One of my highlights of the high school-aged romantic comedies of the late nineties, a.k.a. when I was in high school and relating, was 10 Things I Hate About You.  I clearly remember Save Ferris, one of my absolute favorite bands of that era, performing at The Big Dance Of The Movie, followed by a performance by Letters To Cleo.  Julia Stiles’ character freaked out to Heath Ledger’s when Letters To Cleo started playing Nick Lowe’s “Cruel To Be Kind.”  Ledger told Stiles that he had “called in a favor” and she kissed him, right there on the dance floor, in grand High School Hollywood style. 

This was my first glimpse into the world of Nick Lowe.  In hindsight, it’s both pathetic and hilarious.  If only understanding were as simple as calling in a favor to impress a girl. 

Nick Lowe’s epic second solo album, “Labour Of Lust” is to be re-issued Tuesday on Yep Roc records.  Previously out of print for nearly twenty years, you’ll be able to purchase on vinyl, CD and (twenty-first century drumroll, please) digitally.  No one is messing around here; there are bonus tracks, a booklet with Barney Bubbles artwork and new essays.  This release follows Yep Roc’s 2008 re-issue of Lowe’s solo debut, “Jesus Of Cool.”

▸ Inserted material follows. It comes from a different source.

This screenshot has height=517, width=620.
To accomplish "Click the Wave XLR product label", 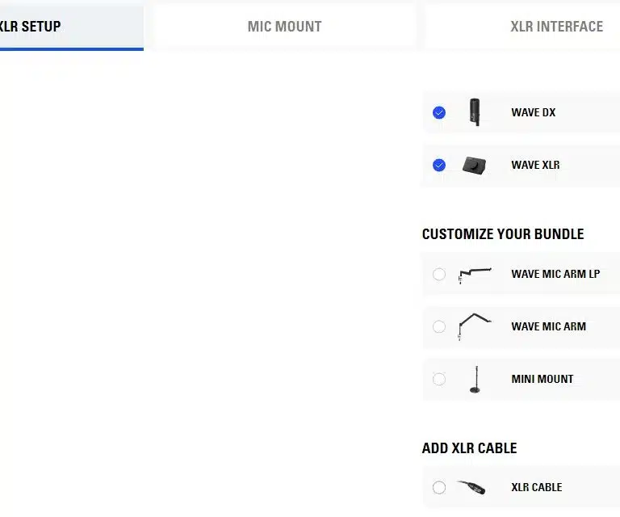I will click(535, 165).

This album…has a lot of sex on it.  I hear it as a bubbling XY chromosome-filled pile of rock.  (Pun on purpose!  If you aren’t chuckling, it’s cool, move on.)

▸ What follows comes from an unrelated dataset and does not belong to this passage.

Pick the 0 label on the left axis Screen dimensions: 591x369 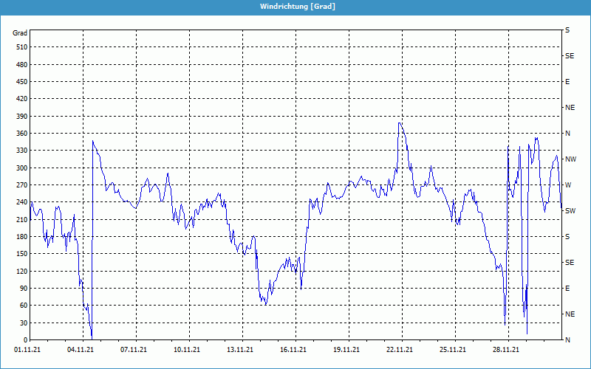point(24,339)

One of my favorites is “Love So Fine.”  It’s a simple rock and roll song.  Can’t things just be simple every once in awhile?  (I mean “simple” in the nicest sense of the word)  I think they should be.  There’s even a fade out.  Lyrics: “Wait until I see her again/tonight I’m gonna tell her that I don’t wanna be just friends/She’s got a pair of tits that just won’t quit/Everything that she’s got, I like it a lot/She’s so fine, a love so fine”

The song that clocks in at less than two minutes, in the middle of the track listing, that epitomizes the need for calm emotional honesty on an album of forthright male (albeit mildly sensitive male) rock songs, is “You Make Me.”  Devastatingly beautiful: “I strive to be strong/But I’m weak/You say what useless excuse is this/You make me/I try with my might/To have and to hold/But there’s something to it/That I can’t control/See I haven’t loosed my love/I’m just confused by love/You make me”

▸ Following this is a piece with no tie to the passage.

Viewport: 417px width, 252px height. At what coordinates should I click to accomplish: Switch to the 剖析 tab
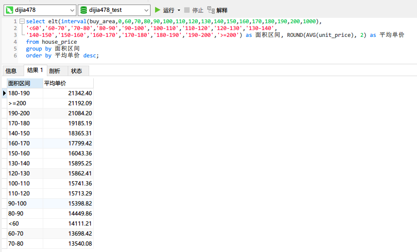click(x=55, y=71)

In my college years following my memory of 10 Things I Hate About You, I heard the original version of “Cruel To Be Kind,” the first song on “Labour of Lust, “and its subsequent chart-topping single.  I also remember hearing the iconic gem penned by Lowe, recorded by Elvis Costello, “(What’s So Funny Bout) Peace, Love, and Understanding” and its subsequent B-side, “American Squirm.”  I noted, but didn’t digest.  I wouldn’t digest, as I would later learn, for a few more years and a friendship with someone I hadn’t met yet.  Then again, do we ever totally digest the artists that mean the most to us?

Nick Lowe

Post-college, through my obsessive scouring of each and every liner note of CDs or vinyl in my collection, as well as everyone else’s collection that I’d come in contact with, my eyes widened with the realization that Nick Lowe was the cat who produced “My Aim Is True,” “This Year’s Model”, “Armed Forces”, “Get Happy!!”, and “Trust.”  These are otherwise known as the first five Elvis Costello albums.  Oh. My. God.  Who IS this man?!

I went to see him, last autumn, with a very good friend who not only is a huge fan, but also a talented individual on the path of emulation.  In the lobby on the way in was a leather jacket-clad one Huey Lewis, rolling solo.  I still ask myself why I didn’t buy the man a beer and strike up a conversation?  Sadly, we cannot go back in time.  (Or…back to the future?)

Nick Lowe and his band blew me away.  Simple.  Real.  Deliberate.  Go if you’ve the chance.  When something really hits, a film, show of some sort, book ending, I tend not to be able to talk for a good five to ten minutes afterwards, because I’m coming down from the experience.  It took me awhile to get out of there with any semblance of English language sentences.  Good sign.

“Labour of Lust” like “My Aim Is True” for Elvis, is a nice place to start if there’s a spark of interest.  “Lust” has gems that bear repeated listens and lives up to its uncanny and pointed title.